DESCRIPTION OF THE TASK
For this exercise, repeat each entry exactly as written.

Pixel coordinate grounding data:

· · · · ·

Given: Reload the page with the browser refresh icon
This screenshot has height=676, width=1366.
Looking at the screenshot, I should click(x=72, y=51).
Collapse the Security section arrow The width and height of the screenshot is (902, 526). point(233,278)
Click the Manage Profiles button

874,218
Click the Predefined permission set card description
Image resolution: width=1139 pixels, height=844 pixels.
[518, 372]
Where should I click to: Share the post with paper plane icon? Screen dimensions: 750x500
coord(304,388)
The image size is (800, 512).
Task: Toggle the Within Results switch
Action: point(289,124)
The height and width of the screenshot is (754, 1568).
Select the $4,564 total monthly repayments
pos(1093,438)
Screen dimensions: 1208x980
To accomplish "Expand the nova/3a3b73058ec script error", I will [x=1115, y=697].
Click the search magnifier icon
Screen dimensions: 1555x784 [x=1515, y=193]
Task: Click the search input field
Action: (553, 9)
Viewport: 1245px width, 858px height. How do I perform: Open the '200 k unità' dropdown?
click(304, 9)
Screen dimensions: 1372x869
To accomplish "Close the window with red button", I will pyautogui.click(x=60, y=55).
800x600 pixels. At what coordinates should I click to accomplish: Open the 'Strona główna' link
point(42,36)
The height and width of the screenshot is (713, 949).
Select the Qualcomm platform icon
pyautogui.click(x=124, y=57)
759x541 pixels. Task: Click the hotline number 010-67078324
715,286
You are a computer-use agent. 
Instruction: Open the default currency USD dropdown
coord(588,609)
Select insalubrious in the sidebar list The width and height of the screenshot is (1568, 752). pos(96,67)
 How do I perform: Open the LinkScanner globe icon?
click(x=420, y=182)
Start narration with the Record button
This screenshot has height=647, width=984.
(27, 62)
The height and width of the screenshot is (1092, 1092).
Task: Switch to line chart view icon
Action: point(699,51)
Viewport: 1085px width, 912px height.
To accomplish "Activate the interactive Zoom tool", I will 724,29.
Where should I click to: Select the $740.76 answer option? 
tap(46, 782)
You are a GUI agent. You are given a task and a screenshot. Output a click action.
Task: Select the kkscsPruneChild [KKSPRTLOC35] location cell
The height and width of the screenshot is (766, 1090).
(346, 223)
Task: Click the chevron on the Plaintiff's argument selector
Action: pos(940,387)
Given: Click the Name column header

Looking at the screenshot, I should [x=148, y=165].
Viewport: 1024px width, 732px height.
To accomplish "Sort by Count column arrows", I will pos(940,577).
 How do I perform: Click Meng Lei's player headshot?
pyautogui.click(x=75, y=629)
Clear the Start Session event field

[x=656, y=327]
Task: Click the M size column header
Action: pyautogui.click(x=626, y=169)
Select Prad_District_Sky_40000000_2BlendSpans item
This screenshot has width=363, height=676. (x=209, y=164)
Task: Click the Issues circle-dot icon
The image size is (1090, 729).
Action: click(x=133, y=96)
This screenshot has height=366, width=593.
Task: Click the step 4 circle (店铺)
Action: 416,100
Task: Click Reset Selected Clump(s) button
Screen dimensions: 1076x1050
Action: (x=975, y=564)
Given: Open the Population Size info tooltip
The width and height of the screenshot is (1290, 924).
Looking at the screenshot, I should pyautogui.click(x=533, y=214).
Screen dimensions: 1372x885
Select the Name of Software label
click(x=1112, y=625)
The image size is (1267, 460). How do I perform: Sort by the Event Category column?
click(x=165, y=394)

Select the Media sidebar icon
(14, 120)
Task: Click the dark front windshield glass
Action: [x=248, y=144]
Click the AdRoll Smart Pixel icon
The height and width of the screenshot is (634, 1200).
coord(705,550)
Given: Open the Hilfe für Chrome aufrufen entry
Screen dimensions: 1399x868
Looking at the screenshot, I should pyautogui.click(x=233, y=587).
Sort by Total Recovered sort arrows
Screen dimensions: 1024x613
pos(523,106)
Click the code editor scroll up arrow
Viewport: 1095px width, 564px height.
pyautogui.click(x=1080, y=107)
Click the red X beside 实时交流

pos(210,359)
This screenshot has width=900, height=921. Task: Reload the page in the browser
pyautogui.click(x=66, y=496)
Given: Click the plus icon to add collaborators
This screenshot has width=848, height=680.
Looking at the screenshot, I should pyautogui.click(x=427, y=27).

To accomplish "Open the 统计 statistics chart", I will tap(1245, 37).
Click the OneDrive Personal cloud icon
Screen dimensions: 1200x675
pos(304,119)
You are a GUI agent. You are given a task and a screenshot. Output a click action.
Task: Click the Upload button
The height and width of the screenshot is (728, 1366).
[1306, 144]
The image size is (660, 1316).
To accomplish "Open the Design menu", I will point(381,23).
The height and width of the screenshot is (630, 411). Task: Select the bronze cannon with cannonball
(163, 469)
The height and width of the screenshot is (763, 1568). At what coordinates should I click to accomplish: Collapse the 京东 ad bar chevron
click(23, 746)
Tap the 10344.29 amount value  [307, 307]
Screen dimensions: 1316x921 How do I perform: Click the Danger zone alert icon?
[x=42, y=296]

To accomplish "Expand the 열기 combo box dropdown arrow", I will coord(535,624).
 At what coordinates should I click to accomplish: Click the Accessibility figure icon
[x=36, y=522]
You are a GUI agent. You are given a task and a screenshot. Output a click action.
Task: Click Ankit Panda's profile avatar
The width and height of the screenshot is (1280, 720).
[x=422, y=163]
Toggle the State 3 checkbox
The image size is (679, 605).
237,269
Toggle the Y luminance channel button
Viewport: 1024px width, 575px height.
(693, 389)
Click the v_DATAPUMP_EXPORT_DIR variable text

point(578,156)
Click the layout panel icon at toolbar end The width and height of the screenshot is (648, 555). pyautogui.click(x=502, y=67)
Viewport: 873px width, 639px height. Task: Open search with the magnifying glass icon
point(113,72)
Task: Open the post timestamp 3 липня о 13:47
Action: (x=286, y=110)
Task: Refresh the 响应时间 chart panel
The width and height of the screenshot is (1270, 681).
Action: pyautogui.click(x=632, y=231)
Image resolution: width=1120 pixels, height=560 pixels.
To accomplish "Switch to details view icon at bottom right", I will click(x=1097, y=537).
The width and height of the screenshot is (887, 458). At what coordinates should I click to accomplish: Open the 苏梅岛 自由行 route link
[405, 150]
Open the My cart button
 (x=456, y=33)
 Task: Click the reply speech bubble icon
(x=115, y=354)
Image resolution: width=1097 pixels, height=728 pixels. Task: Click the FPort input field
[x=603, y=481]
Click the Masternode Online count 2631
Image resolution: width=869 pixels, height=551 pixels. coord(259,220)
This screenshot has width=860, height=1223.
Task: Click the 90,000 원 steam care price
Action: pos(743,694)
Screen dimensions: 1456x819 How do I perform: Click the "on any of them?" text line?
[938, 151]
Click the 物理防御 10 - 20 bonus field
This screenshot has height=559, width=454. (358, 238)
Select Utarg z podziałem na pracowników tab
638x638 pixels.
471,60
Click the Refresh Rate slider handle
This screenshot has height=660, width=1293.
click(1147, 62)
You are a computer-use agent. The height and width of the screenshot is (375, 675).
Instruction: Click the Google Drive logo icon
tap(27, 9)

· · · · ·

ANSWER SPACE
Given: Reload the page with the browser refresh icon
This screenshot has height=676, width=1366.
Looking at the screenshot, I should click(x=72, y=51).
Collapse the Security section arrow The width and height of the screenshot is (902, 526). point(233,278)
Click the Manage Profiles button

874,218
Click the Predefined permission set card description
Image resolution: width=1139 pixels, height=844 pixels.
[518, 372]
Where should I click to: Share the post with paper plane icon? Screen dimensions: 750x500
coord(304,388)
The image size is (800, 512).
Task: Toggle the Within Results switch
Action: point(289,124)
The height and width of the screenshot is (754, 1568).
Select the $4,564 total monthly repayments
pos(1093,438)
Screen dimensions: 1208x980
To accomplish "Expand the nova/3a3b73058ec script error", I will [x=1115, y=697].
Click the search magnifier icon
Screen dimensions: 1555x784 [x=1515, y=193]
Task: Click the search input field
Action: (553, 9)
Viewport: 1245px width, 858px height. How do I perform: Open the '200 k unità' dropdown?
click(304, 9)
Screen dimensions: 1372x869
To accomplish "Close the window with red button", I will pyautogui.click(x=60, y=55).
800x600 pixels. At what coordinates should I click to accomplish: Open the 'Strona główna' link
point(42,36)
The height and width of the screenshot is (713, 949).
Select the Qualcomm platform icon
pyautogui.click(x=124, y=57)
759x541 pixels. Task: Click the hotline number 010-67078324
715,286
You are a computer-use agent. 
Instruction: Open the default currency USD dropdown
coord(588,609)
Select insalubrious in the sidebar list The width and height of the screenshot is (1568, 752). pos(96,67)
 How do I perform: Open the LinkScanner globe icon?
click(x=420, y=182)
Start narration with the Record button
This screenshot has height=647, width=984.
(27, 62)
The height and width of the screenshot is (1092, 1092).
Task: Switch to line chart view icon
Action: point(699,51)
Viewport: 1085px width, 912px height.
To accomplish "Activate the interactive Zoom tool", I will 724,29.
Where should I click to: Select the $740.76 answer option? 
tap(46, 782)
You are a GUI agent. You are given a task and a screenshot. Output a click action.
Task: Select the kkscsPruneChild [KKSPRTLOC35] location cell
The height and width of the screenshot is (766, 1090).
(346, 223)
Task: Click the chevron on the Plaintiff's argument selector
Action: pos(940,387)
Given: Click the Name column header

Looking at the screenshot, I should [x=148, y=165].
Viewport: 1024px width, 732px height.
To accomplish "Sort by Count column arrows", I will pos(940,577).
 How do I perform: Click Meng Lei's player headshot?
pyautogui.click(x=75, y=629)
Clear the Start Session event field

[x=656, y=327]
Task: Click the M size column header
Action: pyautogui.click(x=626, y=169)
Select Prad_District_Sky_40000000_2BlendSpans item
This screenshot has width=363, height=676. (x=209, y=164)
Task: Click the Issues circle-dot icon
The image size is (1090, 729).
Action: click(x=133, y=96)
This screenshot has height=366, width=593.
Task: Click the step 4 circle (店铺)
Action: 416,100
Task: Click Reset Selected Clump(s) button
Screen dimensions: 1076x1050
Action: (x=975, y=564)
Given: Open the Population Size info tooltip
The width and height of the screenshot is (1290, 924).
Looking at the screenshot, I should pyautogui.click(x=533, y=214).
Screen dimensions: 1372x885
Select the Name of Software label
click(x=1112, y=625)
The image size is (1267, 460). How do I perform: Sort by the Event Category column?
click(x=165, y=394)

Select the Media sidebar icon
(14, 120)
Task: Click the dark front windshield glass
Action: [x=248, y=144]
Click the AdRoll Smart Pixel icon
The height and width of the screenshot is (634, 1200).
coord(705,550)
Given: Open the Hilfe für Chrome aufrufen entry
Screen dimensions: 1399x868
Looking at the screenshot, I should pyautogui.click(x=233, y=587).
Sort by Total Recovered sort arrows
Screen dimensions: 1024x613
pos(523,106)
Click the code editor scroll up arrow
Viewport: 1095px width, 564px height.
pyautogui.click(x=1080, y=107)
Click the red X beside 实时交流

pos(210,359)
This screenshot has width=900, height=921. Task: Reload the page in the browser
pyautogui.click(x=66, y=496)
Given: Click the plus icon to add collaborators
This screenshot has width=848, height=680.
Looking at the screenshot, I should pyautogui.click(x=427, y=27).

To accomplish "Open the 统计 statistics chart", I will tap(1245, 37).
Click the OneDrive Personal cloud icon
Screen dimensions: 1200x675
pos(304,119)
You are a GUI agent. You are given a task and a screenshot. Output a click action.
Task: Click the Upload button
The height and width of the screenshot is (728, 1366).
[1306, 144]
The image size is (660, 1316).
To accomplish "Open the Design menu", I will point(381,23).
The height and width of the screenshot is (630, 411). Task: Select the bronze cannon with cannonball
(163, 469)
The height and width of the screenshot is (763, 1568). At what coordinates should I click to accomplish: Collapse the 京东 ad bar chevron
click(23, 746)
Tap the 10344.29 amount value  [307, 307]
Screen dimensions: 1316x921 How do I perform: Click the Danger zone alert icon?
[x=42, y=296]

To accomplish "Expand the 열기 combo box dropdown arrow", I will coord(535,624).
 At what coordinates should I click to accomplish: Click the Accessibility figure icon
[x=36, y=522]
You are a GUI agent. You are given a task and a screenshot. Output a click action.
Task: Click Ankit Panda's profile avatar
The width and height of the screenshot is (1280, 720).
[x=422, y=163]
Toggle the State 3 checkbox
The image size is (679, 605).
237,269
Toggle the Y luminance channel button
Viewport: 1024px width, 575px height.
(693, 389)
Click the v_DATAPUMP_EXPORT_DIR variable text

point(578,156)
Click the layout panel icon at toolbar end The width and height of the screenshot is (648, 555). pyautogui.click(x=502, y=67)
Viewport: 873px width, 639px height. Task: Open search with the magnifying glass icon
point(113,72)
Task: Open the post timestamp 3 липня о 13:47
Action: (x=286, y=110)
Task: Refresh the 响应时间 chart panel
The width and height of the screenshot is (1270, 681).
Action: pyautogui.click(x=632, y=231)
Image resolution: width=1120 pixels, height=560 pixels.
To accomplish "Switch to details view icon at bottom right", I will click(x=1097, y=537).
The width and height of the screenshot is (887, 458). At what coordinates should I click to accomplish: Open the 苏梅岛 自由行 route link
[405, 150]
Open the My cart button
 (x=456, y=33)
 Task: Click the reply speech bubble icon
(x=115, y=354)
Image resolution: width=1097 pixels, height=728 pixels. Task: Click the FPort input field
[x=603, y=481]
Click the Masternode Online count 2631
Image resolution: width=869 pixels, height=551 pixels. coord(259,220)
This screenshot has width=860, height=1223.
Task: Click the 90,000 원 steam care price
Action: pos(743,694)
Screen dimensions: 1456x819 How do I perform: Click the "on any of them?" text line?
[938, 151]
Click the 物理防御 10 - 20 bonus field
This screenshot has height=559, width=454. (358, 238)
Select Utarg z podziałem na pracowników tab
638x638 pixels.
471,60
Click the Refresh Rate slider handle
This screenshot has height=660, width=1293.
click(1147, 62)
You are a computer-use agent. The height and width of the screenshot is (375, 675).
Instruction: Click the Google Drive logo icon
tap(27, 9)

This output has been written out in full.